Start of Excerpt to read

A Business Day report says investment inflow into the manufacturing sector declined by 76% in 2020 according to the Manufacturers Association of Nigeria (MAN) in its H2 2020 economic review. The decline was attributed primarily to the outbreak of the Coronavirus pandemic which disrupted economic activities globally and locally. According to the report, in H1'2020, the sector recorded an investment inflow of N62.08bn, a 74% decline from the N248.45bn achieved in H1 2019. In the second half of the year, investments further dipped by 78% to N56.44bn from N257.66bn realised in the same period of 2019.
The report also noted that beyond the decline in investments, manufacturers also suffered a decline in the volume of demand resulting in an increase in the inventory of unsold goods amidst a rise in the production and operations cost. It showed that the inventory of unsold manufactured goods in the sector increased by 44% to N577.61bn in 2020 from N402.42bn in 2019. The increase in inventory is attributable to reduced consumption as Nigerians got more impoverished and renewed imports as global economies opened gradually.

End of Excerpt to read
Start of Source information

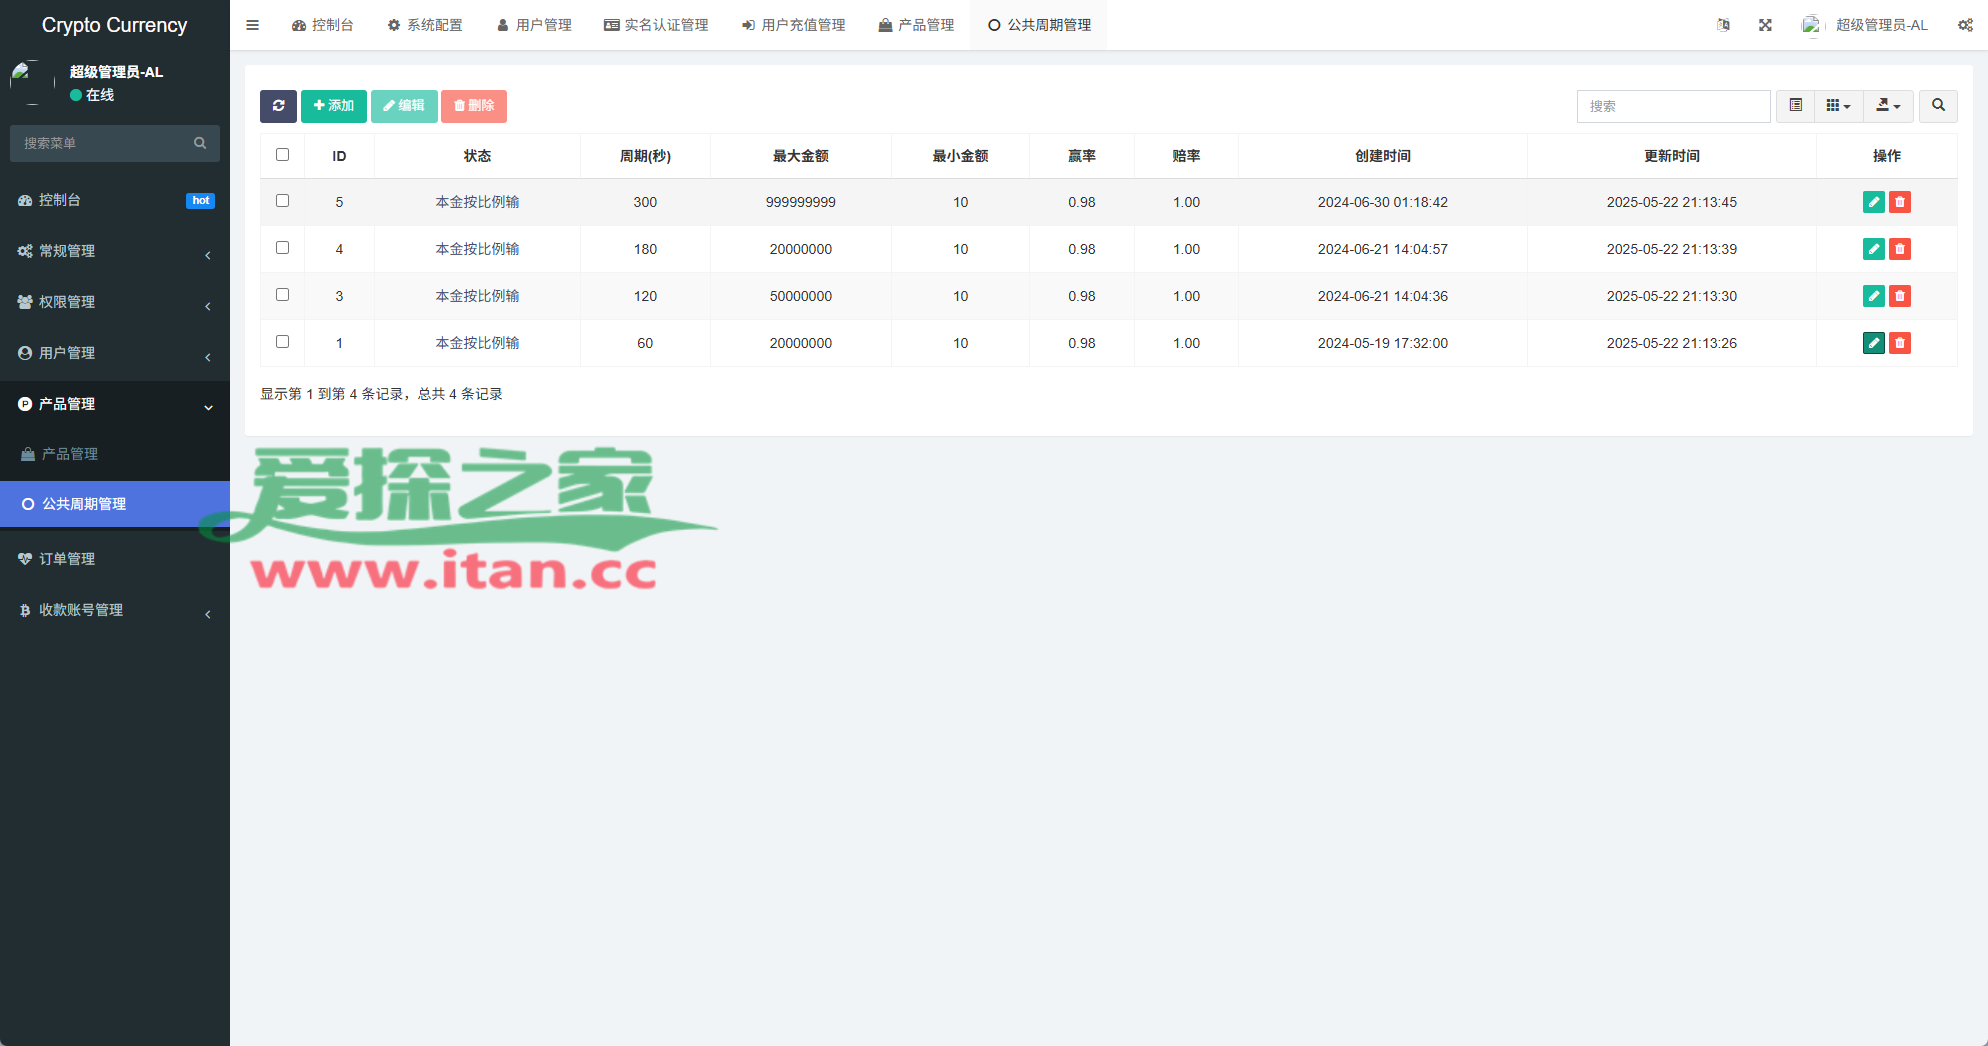Click the search magnifier button beside export
The image size is (1988, 1046).
[1937, 106]
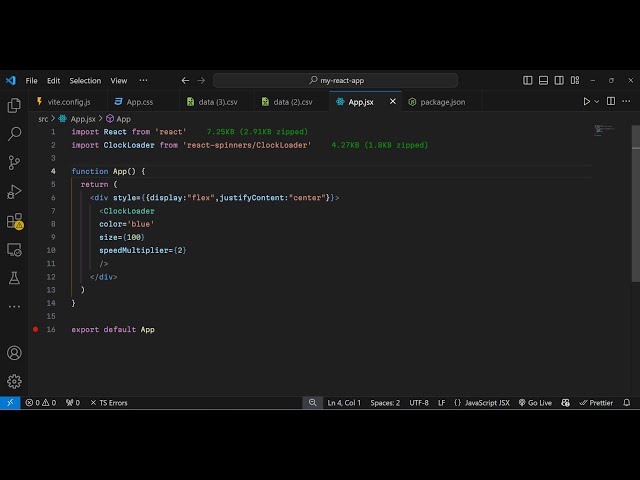Toggle the primary side bar layout button
This screenshot has height=480, width=640.
pos(544,80)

End of Source information

> _Exercise requirements_:
A – Could you rewrite the paragraph of the manufacturing investment report above that begins "The report also noted" in a shorter form, keeping its main facts?
B – Will you duplicate the part of the manufacturing investment report above starting with "A Business Day" and going on through "period of 2019."?

> _Answer list_:
A – Manufacturers faced falling demand, so unsold goods piled up while production and operating costs rose. Inventory of unsold manufactured goods grew 44%, from N402.42bn in 2019 to N577.61bn in 2020. This was due to reduced consumption as Nigerians grew poorer and to renewed imports as global economies gradually reopened.

B –
A Business Day report says investment inflow into the manufacturing sector declined by 76% in 2020 according to the Manufacturers Association of Nigeria (MAN) in its H2 2020 economic review. The decline was attributed primarily to the outbreak of the Coronavirus pandemic which disrupted economic activities globally and locally. According to the report, in H1'2020, the sector recorded an investment inflow of N62.08bn, a 74% decline from the N248.45bn achieved in H1 2019. In the second half of the year, investments further dipped by 78% to N56.44bn from N257.66bn realised in the same period of 2019.